Learn more about this massage modality and how you can enjoy the benefits of this wellness practice.
Facial Lymphatic-Drainage Massage
Healthy fluid circulation throughout the body is important for your internal and external health. When lymphatic drainage is focused on the face, for instance, it can benefit your skin’s appearance.
Sophie Hertz, an esthetician at LifeSpa in Colorado Springs, Co., often adds lymphatic-drainage massage into her clients’ facial treatments to help remove bacteria and detoxify the skin.
“Lymphatic drainage helps reduce puffiness and relieve sinus pressure and congestion which can reduce fine lines and wrinkles,” she explains. “As you decrease the swelling and get fluids circulating, the outcome is often a more sculpted appearance with a defined jawline and cheekbones. These results won’t necessarily be permanent, but regular lymphatic-drainage sessions can help keep puffiness at bay.”
Hertz introduces this technique into her sessions in various ways. “Gua sha is a common method I use to depuff and drain lymphatic fluid in the face and neck area. I use a curved gua sha stone tool that allows me to apply pressure as I gently glide it across the face to help move the fluid toward the lymph nodes. Other techniques include a specialized massage that I perform with my fingers and apply a delicate suction that guides the fluid to drain in a Hydrafacial.”
Body Lymphatic-Drainage Massage
To address edema in the body, Fitzgerald employs manual lymphatic drainage, a specialized full-body massage technique that requires extra training and certification. The method is performed with a light and slow touch that follows the lymphatic pathway from head to toe.
“Lymphatic drainage is my favorite type of massage because I can see visible results in my clients,” Fitzgerald says. “I am so fascinated by how, after one session, I can often see a difference in the client through using the lightest, softest touch that I provide.” A good example of how a person may notice that lymphatic-drainage massage is working is in the separation and definition of their calves from their ankles.
Along with the appearance benefits, lymphatic-drainage massage also helps to reduce stress and promote relaxation, similar to the effects of a traditional massage.
Manual lymphatic drainage can also be helpful for those who have undergone certain elective and nonelective surgical procedures and are experiencing edema post-operation. However, Fitzgerald stresses that a doctor should always be consulted first.
DIY Lymphatic-Drainage Massage
Seeing a professional for lymphatic drainage can produce some of the best and most immediate results. If that’s not accessible to you, there are steps you can take at home to help keep your fluids circulating.

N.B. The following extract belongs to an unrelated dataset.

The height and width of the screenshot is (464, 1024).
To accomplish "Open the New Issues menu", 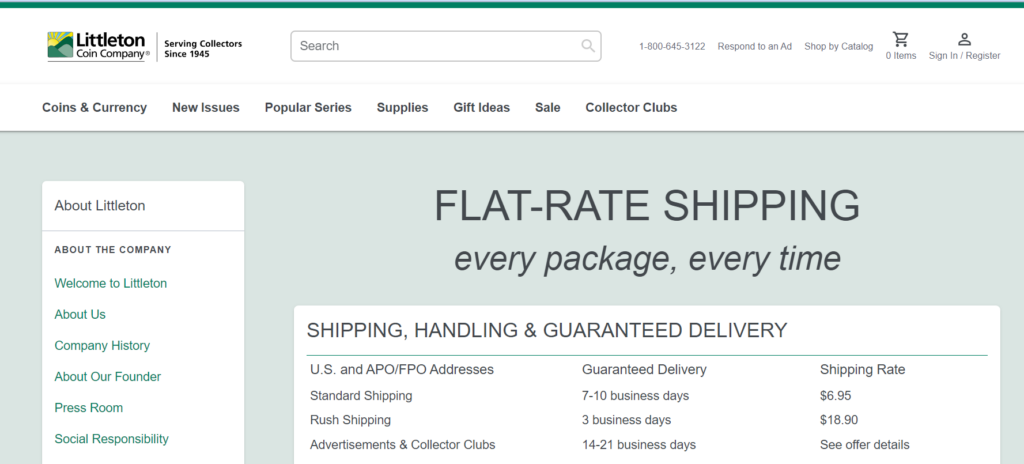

Hertz encourages her clients to invest in a gua sha stone (she likes the Yina Bian Stone) and incorporate this ritual into their regular at-home wellness and beauty routines. “Practicing gua sha can be done as often as once a day. This can help depuff your face and, in the long run, help tone and smooth the fascia.”
(Learn how: “How to Gua Sha Your Face and Neck”)
You can also simply use your fingers and apply some light-pressure movements for an at-home facial lymphatic massage that can help keep fluids circulating and clear head congestion and sinus pressure.
(Learn how: “DIY Facial Lymphatic Massage”)
When it comes to support for the full body, Fitzgerald says the most significant actions you can take at home are ones that work to prevent edema in the first place, including drinking water regularly and going for walks, even if just in 10-minute intervals.
“Water and activity will always help to keep your fluids moving,” Fitzgerald says. “It’s also important to listen to your body. When you feel thirsty, think of it as your lymphatic system reminding you to walk around and drink some water to promote the movement of fluids.”